← Back to context

Comment by scotty79

1 year ago

The only strength of transformers is that they can run once for each token and they can pass to themselves intermediate state as they solve your problems. They have to conceal it in tokens that look to humans like a part of the response.

It's obvious why the newest toy from openai can solve problems better mostly by just being allowed to "talk to itself" for a moment before starting the answer that human sees.

Given that, modern incarnation of RNN can be vastly cheaper than transformers provided that they can be trained.

Convolutional neural networks get more visual understanding by "reusing" their capacity across the area of the image. RNN's and transformers can have better understanding of a given problem by "reusing" their capacity to learn and infer across time (across steps of iterative process really).

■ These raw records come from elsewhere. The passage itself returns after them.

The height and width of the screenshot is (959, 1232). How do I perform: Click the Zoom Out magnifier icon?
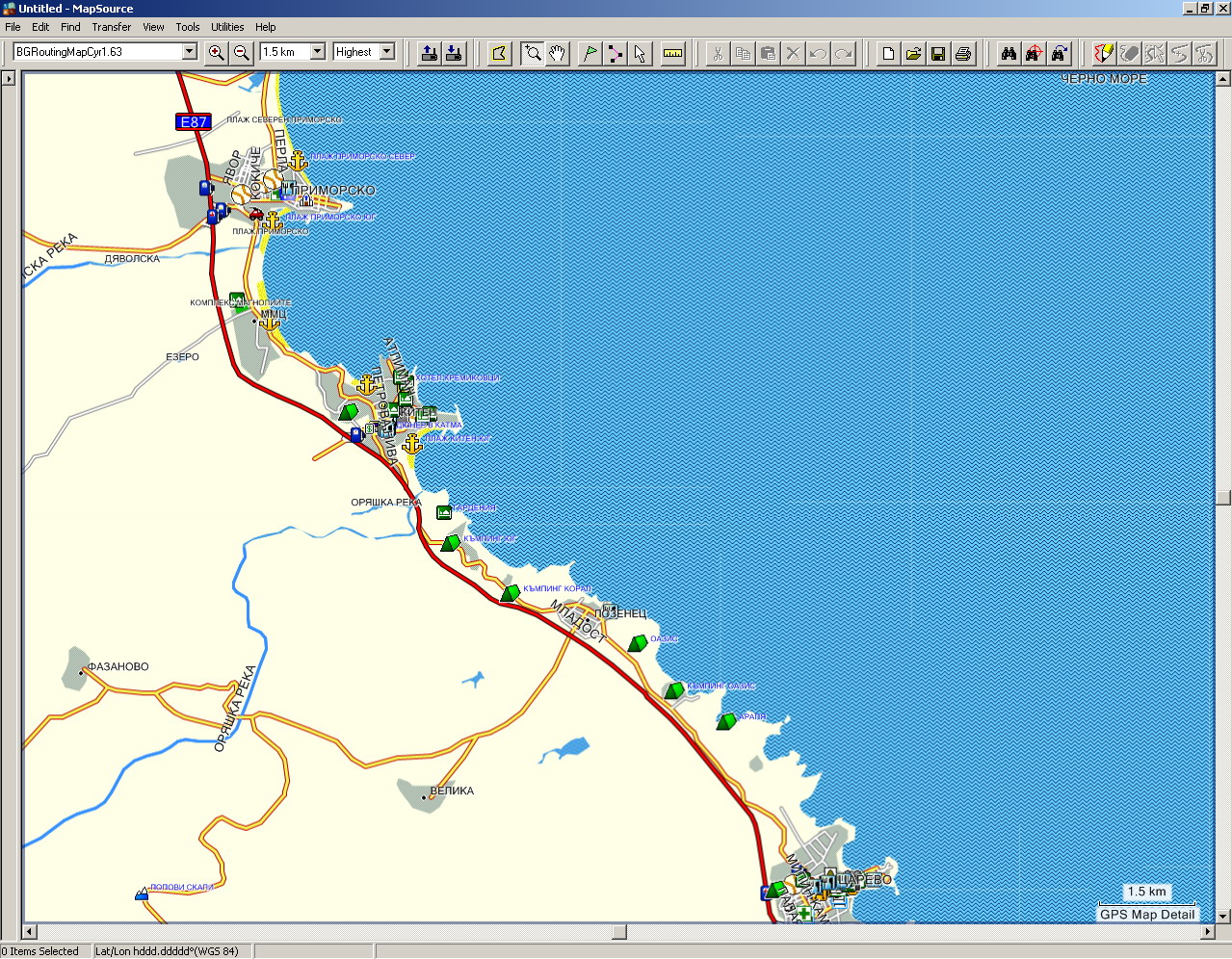(242, 53)
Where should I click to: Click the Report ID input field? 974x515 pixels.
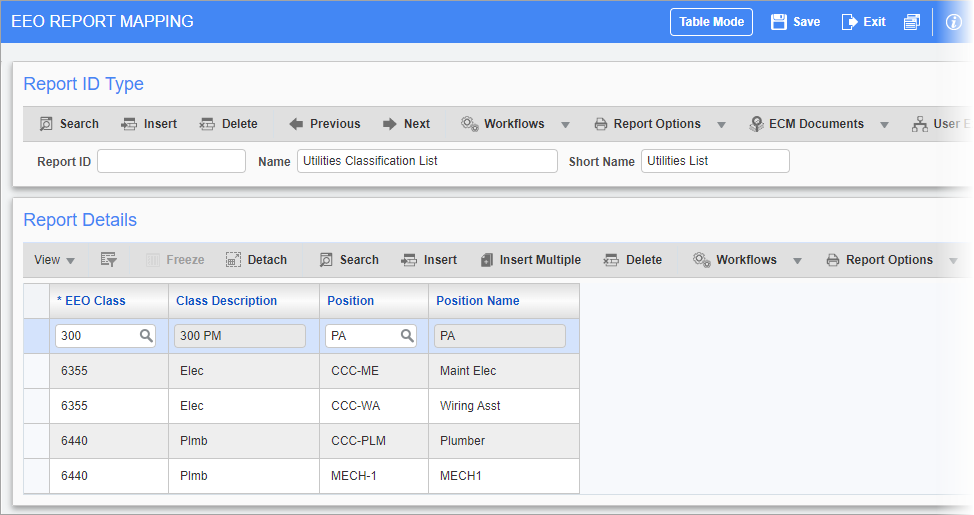pos(171,161)
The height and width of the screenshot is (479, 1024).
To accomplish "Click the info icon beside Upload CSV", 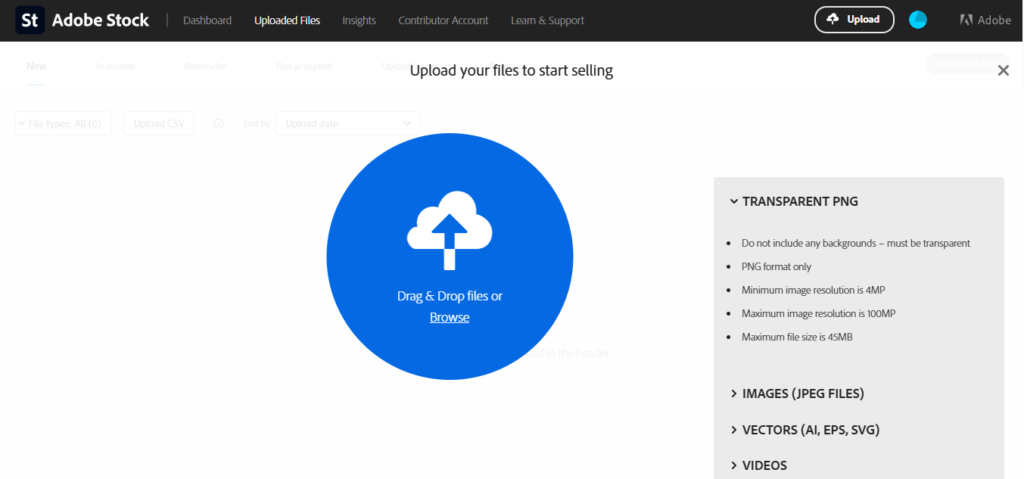I will click(x=219, y=123).
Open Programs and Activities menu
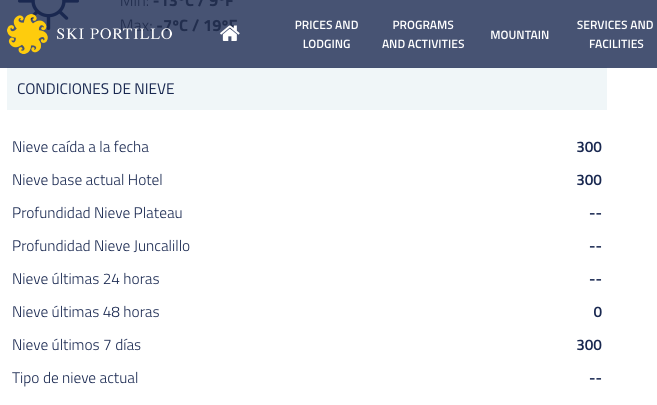This screenshot has height=405, width=657. click(423, 34)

When it comes to transformer architecture the attention is a red herring. It's just more or less arbitrary way to partition the network so it can be parallelized. The only bit of potential magic is with "shortcut" links between non adjacent layers that help propagate learning back through many layers.

Basically the optimal network is deep, dense (all neurons connect with all belonging to all preceding layers) that is ran in some form of recurrence.

But we don't have enough compute to train that. So we need to arbitrarily sever some connections so the whole thing is easier to parallelized. It really doesn't matter which unless we do in some obviously stupid way.

Actual inventive magic part of LLMs possibly happens in token and positional encoders.